Ant Financial-backed BAce Capital plans to deploy more than 60% of its $150-million India-Southeast Asia corpus in early-stage companies in India. Managing partner Benny Chen, who spoke to Fortune India on the sidelines of the TiE Global Summit in New Delhi on Friday, said the venture fund will be looking at small-ticket investments ranging from $1 million to $15 million in seed and Series B funding.

Chen, who used to be the managing director of Ant Financial India and director of Strategic Alliance India & SEA, says BAce will have about 9-10 companies in its portfolio from India and Indonesia by the end of the year. Edited excerpts:

You have been a part of Alibaba’s big investments in India in companies like Paytm and Zomato. What have some of your learnings been from these investments?

KK (Kshitij Karundia, managing partner, BAce Capital) and I started in this market with Alibaba and Ant Financial as early as 2015. We saw it as a big opportunity, with 1.3 billion people, increasing mobile internet penetration, and lots of new users. We saw that there was a lack of fintech infrastructure or food/restaurant aggregators... and therefore an opportunity for companies like Zomato and Paytm. It was also aligned with investment strategies of Alibaba and Ant Financial in the country. It’s been a great journey, not just in terms of capital but also in terms of using our knowledge and knowhow from China to actually work together with these entrepreneurs and companies to build the business out here.

At that time Alibaba’s and Ant Financial’s global expansion teams were also fairly new. For them, starting in 2015 was an adventure. The philosophy and strategy was very clear; we enabled the local team to grow the business there but we were sitting in the back seat to give them the support and sharing our experience in China: what we saw, what was the thought process we had, and what were the learnings we had over the years.

What is BAce Capital’s strategy in India?

BAce’s mandate is to do early-stage investments in this country. KK and I realised that alongside the bigger opportunities we should grab the early-stage, small opportunities. For those companies, our validation would mean even more... to work together with them during a very early stage. The mandate of BAce is to do Series A and Series B investments, but using the very similar thesis that we learnt from our days in Alibaba and Ant Financial: add value, try to connect them from India to China, try to bring them to meet with companies and Chinese founder teams with a similar business model.

Your investment choices in India have been very interesting as well. There is Rapido and Healofy—one is a bike-sharing company and the other is a parenting platform. What was the investment thesis behind these? What kind of companies or sectors are you looking at in the future?

We are doing sector-agnostic investments. If you look at Rapido or Healofy, both of them have a mobile-first approach. Rapido is using mobile technology to connect riders with users more efficiently. Whereas Healofy... In India, women, especially in the expectant and parenting stage, they don’t have access to the right information. Healofy has mobile technology, that can give that information accessibility to women users easily.

We believe in all kinds of the mobile-first approach. We believe the change in behaviour by adopting more smartphones, with people using smartphones more often, will add a lot of value. We are just building the investment around that area.

What are some of the changes you have seen in the Internet economy in India?

The good thing is more companies are starting up with mobile technology.
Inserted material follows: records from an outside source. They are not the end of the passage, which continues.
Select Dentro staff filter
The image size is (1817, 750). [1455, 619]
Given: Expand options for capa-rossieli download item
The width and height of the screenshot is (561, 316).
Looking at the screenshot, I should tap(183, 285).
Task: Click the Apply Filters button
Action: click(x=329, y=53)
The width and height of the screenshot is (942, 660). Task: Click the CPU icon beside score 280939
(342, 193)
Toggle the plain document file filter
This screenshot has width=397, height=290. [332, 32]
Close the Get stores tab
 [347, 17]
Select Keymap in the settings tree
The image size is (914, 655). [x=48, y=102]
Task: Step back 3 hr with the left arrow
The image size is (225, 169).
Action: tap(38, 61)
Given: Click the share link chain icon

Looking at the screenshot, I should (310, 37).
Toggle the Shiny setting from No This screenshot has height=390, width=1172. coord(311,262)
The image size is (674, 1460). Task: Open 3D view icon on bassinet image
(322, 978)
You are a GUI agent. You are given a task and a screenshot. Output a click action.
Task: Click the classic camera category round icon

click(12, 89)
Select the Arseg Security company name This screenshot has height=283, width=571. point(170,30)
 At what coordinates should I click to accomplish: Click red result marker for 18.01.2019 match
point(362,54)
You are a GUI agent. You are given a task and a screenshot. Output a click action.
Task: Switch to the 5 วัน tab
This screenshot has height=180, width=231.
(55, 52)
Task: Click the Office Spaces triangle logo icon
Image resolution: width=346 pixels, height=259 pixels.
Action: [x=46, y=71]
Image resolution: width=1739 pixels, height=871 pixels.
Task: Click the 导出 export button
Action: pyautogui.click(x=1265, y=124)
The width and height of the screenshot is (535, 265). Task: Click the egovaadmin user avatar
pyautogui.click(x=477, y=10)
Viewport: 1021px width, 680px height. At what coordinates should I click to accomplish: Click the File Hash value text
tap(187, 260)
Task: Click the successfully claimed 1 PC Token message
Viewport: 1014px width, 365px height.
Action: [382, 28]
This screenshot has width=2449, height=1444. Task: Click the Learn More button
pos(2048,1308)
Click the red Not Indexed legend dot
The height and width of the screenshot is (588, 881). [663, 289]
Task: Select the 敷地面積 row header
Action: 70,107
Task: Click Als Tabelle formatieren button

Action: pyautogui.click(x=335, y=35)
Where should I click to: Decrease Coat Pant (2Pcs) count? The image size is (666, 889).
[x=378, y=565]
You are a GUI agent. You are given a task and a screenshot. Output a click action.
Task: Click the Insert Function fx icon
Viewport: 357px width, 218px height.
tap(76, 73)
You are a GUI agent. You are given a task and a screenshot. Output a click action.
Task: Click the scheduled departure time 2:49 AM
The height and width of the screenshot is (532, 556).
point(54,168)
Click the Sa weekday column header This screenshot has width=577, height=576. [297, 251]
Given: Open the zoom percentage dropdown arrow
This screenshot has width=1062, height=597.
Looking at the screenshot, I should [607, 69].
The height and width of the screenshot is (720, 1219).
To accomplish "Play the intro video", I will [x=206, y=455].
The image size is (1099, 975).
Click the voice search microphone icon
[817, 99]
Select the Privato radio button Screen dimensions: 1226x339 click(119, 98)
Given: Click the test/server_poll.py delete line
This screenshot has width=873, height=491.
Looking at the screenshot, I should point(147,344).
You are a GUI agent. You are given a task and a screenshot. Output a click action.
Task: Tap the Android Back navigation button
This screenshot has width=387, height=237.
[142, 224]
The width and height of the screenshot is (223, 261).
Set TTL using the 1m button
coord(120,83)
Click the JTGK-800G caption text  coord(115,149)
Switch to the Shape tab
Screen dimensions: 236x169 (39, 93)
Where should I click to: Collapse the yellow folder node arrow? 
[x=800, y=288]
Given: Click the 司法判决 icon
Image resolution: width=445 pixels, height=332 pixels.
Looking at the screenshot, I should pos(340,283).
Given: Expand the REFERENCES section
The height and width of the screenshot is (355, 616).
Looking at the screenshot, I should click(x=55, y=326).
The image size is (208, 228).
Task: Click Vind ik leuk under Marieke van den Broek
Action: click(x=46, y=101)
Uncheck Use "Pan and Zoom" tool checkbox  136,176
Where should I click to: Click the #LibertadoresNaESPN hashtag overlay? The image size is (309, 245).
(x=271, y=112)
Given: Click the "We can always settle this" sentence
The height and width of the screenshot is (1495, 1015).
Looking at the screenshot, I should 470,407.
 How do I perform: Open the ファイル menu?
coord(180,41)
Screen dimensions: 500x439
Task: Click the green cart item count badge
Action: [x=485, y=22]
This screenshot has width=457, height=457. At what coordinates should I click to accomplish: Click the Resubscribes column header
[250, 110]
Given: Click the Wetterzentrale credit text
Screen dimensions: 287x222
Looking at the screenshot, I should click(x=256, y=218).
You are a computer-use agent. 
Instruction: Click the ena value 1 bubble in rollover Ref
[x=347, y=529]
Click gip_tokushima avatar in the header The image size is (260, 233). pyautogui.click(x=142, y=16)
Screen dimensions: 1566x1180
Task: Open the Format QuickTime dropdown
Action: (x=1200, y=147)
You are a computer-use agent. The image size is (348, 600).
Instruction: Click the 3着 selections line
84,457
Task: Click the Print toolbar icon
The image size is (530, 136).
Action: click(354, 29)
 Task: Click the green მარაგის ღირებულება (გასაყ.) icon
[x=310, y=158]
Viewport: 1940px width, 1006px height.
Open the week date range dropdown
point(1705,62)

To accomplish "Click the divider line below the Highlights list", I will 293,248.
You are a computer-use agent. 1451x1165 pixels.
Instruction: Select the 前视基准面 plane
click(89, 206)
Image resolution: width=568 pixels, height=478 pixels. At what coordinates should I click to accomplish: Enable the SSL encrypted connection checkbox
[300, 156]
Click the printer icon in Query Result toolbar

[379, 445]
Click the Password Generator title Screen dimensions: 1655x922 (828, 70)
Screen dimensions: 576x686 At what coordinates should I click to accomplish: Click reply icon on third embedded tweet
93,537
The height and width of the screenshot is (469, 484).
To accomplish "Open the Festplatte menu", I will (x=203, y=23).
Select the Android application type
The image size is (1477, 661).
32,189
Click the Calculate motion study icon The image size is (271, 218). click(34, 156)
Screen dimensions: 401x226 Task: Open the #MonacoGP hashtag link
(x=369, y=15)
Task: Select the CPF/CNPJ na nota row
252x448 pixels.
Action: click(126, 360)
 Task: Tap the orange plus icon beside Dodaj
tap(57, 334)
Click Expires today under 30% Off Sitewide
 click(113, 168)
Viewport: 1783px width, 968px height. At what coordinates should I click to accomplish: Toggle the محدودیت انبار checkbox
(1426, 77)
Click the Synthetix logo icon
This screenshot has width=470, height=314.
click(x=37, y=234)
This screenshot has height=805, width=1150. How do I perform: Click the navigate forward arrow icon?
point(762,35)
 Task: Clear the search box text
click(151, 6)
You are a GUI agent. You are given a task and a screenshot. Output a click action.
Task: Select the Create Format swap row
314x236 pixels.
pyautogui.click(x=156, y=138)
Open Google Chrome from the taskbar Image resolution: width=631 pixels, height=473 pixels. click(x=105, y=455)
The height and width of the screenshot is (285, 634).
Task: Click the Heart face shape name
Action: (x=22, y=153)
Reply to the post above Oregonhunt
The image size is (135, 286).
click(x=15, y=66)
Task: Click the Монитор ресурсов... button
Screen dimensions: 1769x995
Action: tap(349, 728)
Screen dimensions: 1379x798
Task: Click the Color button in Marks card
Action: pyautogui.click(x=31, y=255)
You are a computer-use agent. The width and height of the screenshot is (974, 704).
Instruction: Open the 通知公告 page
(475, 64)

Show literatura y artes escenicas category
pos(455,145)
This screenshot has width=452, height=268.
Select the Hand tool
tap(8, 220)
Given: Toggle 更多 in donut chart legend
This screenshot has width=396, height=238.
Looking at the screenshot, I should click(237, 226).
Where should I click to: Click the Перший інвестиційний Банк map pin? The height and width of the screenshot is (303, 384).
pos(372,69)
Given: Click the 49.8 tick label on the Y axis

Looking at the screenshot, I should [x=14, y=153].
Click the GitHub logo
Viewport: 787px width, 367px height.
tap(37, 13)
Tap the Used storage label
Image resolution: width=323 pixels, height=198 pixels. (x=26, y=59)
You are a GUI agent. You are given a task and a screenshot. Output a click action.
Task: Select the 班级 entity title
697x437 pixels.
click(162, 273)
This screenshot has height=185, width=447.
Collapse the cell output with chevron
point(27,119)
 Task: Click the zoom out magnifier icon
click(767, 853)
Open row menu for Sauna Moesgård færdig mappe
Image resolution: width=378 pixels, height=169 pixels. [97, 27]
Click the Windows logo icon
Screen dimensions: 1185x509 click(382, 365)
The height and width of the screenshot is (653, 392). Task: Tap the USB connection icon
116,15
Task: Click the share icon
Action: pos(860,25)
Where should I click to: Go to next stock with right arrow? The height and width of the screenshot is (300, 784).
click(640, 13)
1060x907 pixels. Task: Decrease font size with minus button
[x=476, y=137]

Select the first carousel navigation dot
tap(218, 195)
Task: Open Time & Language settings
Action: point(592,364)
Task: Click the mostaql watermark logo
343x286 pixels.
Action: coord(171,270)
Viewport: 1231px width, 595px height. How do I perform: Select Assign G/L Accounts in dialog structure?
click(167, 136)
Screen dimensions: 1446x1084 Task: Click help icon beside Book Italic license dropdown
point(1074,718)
It’s not just e-commerce, food delivery, and the so-called big sectors. We are happy to see that even sectors like healthcare and pharma are adopting mobile technology to serve patients better. In education as well, more and more people are using mobile phones as the main channel to obtain educational information.

We also see that Indian entrepreneurs are changing; they are becoming a little bit more mature. The first generation of Internet entrepreneurs, most of them were from consultancy and big firm backgrounds. Now we see people starting up from a matured Internet company. Their understanding towards the way of building an Internet company is more sophisticated compared to the first generation of startup entrepreneurs.

Of the $150-million India-Southeast Asia fund, how much have you earmarked for India and where are you deploying it?

We have closed more than $100 million already. The mandate is India plus Southeast Asia. Our thesis is very clear. We want to capture the emerging market opportunity, especially India and Southeast Asia. More than 60% of the fund (about $90 million) will be deployed in India, a market that we are familiar with. We see the opportunity is much deeper and much wider [here].

What is the number of companies you have invested in India?

We have Qyuki, they are the largest key opinion leader (KOL)-management company, in my view. They do KOL management for YouTube, Instagram, and TikTok; they are the backbone of the mobile-first and mobile-led content. We are also taking them to China to see the so-called KOL-led economy. Today, with the penetration of new content platforms like Instagram and TikToK, consumer behaviour is also changing, so there is a big opportunity for the KOL-led economy to grow.

We have announced three investments. We are going to announce one more next week and are pursuing two more very actively. So I guess by the end of this year we will have six-seven investee companies here. At the same time, we will have three in Indonesia.

What is the range of investments you are looking at?

We are mandated to do up to Series B round investments. We will focus on Series A, A+, and B. From time to time, we can do before that also. We can do as low as $1 million and as high as $10 million. By exceptional basis, we can do $15 million also. So, it’s quite a wide range.